§ **Work to complete**
Scan the data that follows and count the lines with the string "Makers"; answer with the count alone.

(Given records begins)

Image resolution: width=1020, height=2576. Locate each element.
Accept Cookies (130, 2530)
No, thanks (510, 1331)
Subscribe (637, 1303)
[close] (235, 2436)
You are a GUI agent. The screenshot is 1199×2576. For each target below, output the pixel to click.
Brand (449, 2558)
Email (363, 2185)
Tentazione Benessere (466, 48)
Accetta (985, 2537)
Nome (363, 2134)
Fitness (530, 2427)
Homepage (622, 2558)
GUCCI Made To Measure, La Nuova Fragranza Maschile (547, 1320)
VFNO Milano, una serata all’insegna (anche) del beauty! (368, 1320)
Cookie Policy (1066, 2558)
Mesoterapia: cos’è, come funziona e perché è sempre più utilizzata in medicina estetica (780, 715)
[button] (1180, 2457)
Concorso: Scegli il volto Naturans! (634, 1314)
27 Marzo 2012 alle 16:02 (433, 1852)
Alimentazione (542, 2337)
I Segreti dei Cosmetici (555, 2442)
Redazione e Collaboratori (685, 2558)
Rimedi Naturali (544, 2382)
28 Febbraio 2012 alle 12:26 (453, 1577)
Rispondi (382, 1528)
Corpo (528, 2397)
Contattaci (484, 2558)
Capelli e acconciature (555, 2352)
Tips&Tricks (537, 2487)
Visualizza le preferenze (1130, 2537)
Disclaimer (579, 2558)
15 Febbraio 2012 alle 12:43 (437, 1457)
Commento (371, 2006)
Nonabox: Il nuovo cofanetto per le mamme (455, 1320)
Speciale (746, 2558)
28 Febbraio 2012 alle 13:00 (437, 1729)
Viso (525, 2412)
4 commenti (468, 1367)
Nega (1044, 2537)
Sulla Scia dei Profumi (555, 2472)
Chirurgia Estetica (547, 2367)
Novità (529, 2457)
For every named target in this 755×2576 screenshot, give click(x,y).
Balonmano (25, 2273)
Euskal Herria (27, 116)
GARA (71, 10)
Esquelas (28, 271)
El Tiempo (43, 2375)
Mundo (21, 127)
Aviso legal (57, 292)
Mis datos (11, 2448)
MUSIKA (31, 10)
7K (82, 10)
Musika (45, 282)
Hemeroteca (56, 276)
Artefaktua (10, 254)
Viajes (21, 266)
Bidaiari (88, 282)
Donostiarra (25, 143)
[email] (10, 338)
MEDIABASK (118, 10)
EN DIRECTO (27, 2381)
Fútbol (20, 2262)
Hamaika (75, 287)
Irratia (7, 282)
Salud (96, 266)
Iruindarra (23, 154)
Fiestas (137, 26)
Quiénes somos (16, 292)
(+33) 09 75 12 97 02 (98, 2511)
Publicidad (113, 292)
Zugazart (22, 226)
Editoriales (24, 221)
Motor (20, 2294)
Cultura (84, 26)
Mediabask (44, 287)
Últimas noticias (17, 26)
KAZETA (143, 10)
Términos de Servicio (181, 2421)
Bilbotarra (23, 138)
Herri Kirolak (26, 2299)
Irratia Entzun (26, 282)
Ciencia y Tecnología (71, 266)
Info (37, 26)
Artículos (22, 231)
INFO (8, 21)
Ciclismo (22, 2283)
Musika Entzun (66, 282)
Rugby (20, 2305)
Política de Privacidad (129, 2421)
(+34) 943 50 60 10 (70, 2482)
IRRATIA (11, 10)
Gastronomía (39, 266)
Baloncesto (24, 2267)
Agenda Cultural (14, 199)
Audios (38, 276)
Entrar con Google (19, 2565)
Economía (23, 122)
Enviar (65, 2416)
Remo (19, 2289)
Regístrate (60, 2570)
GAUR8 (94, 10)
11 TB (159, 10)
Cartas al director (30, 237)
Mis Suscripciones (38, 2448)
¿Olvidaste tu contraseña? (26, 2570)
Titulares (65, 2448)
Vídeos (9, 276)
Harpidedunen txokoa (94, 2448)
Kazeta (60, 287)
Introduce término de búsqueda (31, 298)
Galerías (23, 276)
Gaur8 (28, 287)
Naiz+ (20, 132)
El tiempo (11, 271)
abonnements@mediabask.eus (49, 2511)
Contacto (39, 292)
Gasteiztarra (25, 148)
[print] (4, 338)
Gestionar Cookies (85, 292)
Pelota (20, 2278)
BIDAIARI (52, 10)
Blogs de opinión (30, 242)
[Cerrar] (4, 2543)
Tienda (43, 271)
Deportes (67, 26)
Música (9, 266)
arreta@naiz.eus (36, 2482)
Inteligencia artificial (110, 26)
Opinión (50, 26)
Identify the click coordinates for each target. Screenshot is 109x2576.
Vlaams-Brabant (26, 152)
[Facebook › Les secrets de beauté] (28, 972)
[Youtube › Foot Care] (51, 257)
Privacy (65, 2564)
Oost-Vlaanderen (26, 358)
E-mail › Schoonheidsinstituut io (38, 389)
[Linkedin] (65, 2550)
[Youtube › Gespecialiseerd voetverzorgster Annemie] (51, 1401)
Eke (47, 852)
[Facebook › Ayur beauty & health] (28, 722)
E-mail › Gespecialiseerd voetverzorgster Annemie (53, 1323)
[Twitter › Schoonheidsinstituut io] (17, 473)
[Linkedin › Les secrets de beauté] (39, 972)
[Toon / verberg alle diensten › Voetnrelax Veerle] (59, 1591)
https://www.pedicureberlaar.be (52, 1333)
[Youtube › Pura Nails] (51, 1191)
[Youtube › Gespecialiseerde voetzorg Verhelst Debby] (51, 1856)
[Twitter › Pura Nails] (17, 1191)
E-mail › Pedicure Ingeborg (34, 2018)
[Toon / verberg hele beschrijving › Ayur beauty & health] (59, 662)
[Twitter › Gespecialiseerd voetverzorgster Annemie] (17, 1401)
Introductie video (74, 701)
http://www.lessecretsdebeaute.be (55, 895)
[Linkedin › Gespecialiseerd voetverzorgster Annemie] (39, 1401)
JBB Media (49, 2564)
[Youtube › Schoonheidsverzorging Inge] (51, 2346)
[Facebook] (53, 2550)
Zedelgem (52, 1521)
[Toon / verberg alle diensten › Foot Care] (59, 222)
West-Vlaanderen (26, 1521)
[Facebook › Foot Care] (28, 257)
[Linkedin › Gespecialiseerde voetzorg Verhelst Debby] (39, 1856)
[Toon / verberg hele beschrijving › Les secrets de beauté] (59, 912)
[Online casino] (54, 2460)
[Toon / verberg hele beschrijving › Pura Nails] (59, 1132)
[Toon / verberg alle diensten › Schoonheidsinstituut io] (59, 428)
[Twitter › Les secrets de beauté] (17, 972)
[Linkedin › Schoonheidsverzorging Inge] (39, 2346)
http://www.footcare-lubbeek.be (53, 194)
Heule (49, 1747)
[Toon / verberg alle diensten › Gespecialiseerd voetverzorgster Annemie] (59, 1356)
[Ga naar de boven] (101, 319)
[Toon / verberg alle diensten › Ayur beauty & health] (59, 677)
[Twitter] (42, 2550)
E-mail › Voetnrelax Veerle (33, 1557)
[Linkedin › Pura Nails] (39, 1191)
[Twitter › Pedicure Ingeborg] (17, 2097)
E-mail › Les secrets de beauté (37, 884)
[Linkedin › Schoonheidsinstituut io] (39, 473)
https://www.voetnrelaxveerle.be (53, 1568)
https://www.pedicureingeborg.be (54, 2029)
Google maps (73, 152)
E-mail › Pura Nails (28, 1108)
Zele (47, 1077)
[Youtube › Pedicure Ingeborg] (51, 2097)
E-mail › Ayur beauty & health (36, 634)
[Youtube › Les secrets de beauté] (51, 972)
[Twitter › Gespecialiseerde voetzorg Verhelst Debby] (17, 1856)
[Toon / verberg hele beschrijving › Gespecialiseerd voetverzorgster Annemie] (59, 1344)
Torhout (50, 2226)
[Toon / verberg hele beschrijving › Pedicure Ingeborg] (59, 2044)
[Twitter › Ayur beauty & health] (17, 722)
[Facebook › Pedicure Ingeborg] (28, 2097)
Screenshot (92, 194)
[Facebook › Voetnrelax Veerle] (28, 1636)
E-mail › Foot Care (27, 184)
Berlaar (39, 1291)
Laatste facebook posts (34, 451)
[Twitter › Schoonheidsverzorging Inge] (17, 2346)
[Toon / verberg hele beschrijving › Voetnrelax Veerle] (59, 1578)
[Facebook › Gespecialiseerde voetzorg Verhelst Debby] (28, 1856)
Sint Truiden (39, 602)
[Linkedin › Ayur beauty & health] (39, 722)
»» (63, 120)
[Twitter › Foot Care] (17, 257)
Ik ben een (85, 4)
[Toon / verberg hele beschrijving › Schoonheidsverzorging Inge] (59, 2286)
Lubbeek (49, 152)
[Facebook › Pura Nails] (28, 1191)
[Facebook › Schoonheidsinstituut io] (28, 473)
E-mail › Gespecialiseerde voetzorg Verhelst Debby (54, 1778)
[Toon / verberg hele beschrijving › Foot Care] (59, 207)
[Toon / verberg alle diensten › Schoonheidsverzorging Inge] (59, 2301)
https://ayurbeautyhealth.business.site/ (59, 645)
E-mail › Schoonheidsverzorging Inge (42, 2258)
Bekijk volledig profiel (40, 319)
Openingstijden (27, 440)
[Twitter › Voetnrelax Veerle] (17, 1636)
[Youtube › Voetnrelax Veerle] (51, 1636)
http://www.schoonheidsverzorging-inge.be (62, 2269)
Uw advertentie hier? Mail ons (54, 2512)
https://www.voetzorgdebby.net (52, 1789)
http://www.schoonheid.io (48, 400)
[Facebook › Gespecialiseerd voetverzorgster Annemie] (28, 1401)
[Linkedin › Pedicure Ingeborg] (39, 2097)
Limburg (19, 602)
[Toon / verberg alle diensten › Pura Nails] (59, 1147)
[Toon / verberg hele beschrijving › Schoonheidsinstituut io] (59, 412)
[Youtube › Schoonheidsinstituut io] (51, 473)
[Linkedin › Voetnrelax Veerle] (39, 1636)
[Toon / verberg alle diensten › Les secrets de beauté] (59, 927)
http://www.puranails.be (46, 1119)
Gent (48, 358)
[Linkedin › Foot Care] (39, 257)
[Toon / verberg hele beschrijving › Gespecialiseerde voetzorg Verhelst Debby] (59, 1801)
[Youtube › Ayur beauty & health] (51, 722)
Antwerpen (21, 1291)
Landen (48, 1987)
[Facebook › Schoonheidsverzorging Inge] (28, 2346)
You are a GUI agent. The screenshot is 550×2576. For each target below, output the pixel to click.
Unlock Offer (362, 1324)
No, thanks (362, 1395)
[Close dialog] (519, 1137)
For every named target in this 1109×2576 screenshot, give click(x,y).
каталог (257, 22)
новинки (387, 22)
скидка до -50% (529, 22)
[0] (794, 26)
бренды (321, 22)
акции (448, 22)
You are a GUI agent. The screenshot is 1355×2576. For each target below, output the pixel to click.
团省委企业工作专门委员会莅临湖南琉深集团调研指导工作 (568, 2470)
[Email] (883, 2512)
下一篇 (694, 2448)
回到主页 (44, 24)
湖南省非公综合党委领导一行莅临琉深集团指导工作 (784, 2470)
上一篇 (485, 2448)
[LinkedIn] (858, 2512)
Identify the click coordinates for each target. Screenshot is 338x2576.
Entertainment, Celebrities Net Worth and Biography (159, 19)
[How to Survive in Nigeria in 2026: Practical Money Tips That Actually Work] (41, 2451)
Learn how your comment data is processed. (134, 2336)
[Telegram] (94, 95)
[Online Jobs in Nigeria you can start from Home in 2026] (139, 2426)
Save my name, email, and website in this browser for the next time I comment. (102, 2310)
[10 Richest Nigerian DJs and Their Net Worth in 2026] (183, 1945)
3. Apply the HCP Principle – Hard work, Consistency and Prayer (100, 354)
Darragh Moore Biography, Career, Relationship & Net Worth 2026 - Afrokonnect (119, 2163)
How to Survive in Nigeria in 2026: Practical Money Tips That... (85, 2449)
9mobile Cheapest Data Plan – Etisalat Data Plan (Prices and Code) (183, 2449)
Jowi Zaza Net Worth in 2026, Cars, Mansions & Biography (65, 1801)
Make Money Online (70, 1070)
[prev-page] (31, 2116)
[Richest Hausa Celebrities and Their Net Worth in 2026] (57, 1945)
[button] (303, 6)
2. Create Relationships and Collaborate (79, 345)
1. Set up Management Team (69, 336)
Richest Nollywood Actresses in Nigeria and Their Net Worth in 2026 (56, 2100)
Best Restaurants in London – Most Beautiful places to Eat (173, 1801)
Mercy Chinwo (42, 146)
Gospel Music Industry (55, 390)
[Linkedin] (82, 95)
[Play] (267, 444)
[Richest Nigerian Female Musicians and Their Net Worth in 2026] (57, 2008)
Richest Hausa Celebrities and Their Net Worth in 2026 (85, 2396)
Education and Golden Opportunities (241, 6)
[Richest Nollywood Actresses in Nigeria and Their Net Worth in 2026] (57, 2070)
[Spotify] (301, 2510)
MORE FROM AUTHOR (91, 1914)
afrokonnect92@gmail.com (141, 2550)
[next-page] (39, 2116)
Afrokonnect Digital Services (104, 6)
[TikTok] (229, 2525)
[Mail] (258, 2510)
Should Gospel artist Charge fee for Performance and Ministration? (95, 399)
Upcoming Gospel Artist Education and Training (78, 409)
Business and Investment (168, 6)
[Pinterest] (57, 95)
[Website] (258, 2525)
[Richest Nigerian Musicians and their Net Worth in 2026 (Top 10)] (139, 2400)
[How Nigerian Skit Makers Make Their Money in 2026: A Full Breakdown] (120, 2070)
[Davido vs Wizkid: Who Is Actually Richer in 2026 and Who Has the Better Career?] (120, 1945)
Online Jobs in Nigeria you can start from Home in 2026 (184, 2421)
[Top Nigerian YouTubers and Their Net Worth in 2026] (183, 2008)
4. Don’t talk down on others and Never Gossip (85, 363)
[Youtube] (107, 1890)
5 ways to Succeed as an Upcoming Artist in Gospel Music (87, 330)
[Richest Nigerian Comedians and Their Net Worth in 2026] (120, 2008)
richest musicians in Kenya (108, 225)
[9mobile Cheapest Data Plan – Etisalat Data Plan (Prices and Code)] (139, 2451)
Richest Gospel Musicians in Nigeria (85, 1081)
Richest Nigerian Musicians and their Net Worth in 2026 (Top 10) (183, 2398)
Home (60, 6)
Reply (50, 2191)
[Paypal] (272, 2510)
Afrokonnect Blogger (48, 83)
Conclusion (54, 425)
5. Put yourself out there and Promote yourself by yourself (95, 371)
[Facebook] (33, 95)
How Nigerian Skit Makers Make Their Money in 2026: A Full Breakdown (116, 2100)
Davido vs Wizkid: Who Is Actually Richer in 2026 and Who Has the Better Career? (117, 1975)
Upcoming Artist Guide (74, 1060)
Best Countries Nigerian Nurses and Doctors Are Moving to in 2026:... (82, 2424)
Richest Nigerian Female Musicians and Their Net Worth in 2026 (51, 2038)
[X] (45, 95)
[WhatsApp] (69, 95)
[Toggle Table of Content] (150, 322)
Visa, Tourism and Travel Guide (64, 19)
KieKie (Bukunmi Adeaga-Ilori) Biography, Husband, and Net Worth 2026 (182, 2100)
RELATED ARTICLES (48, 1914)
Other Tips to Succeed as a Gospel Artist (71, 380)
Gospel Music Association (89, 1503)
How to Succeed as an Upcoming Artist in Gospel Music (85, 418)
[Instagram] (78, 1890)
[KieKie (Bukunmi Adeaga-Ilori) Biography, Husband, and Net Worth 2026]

(Given records ends)

§ **Solution to this problem**
2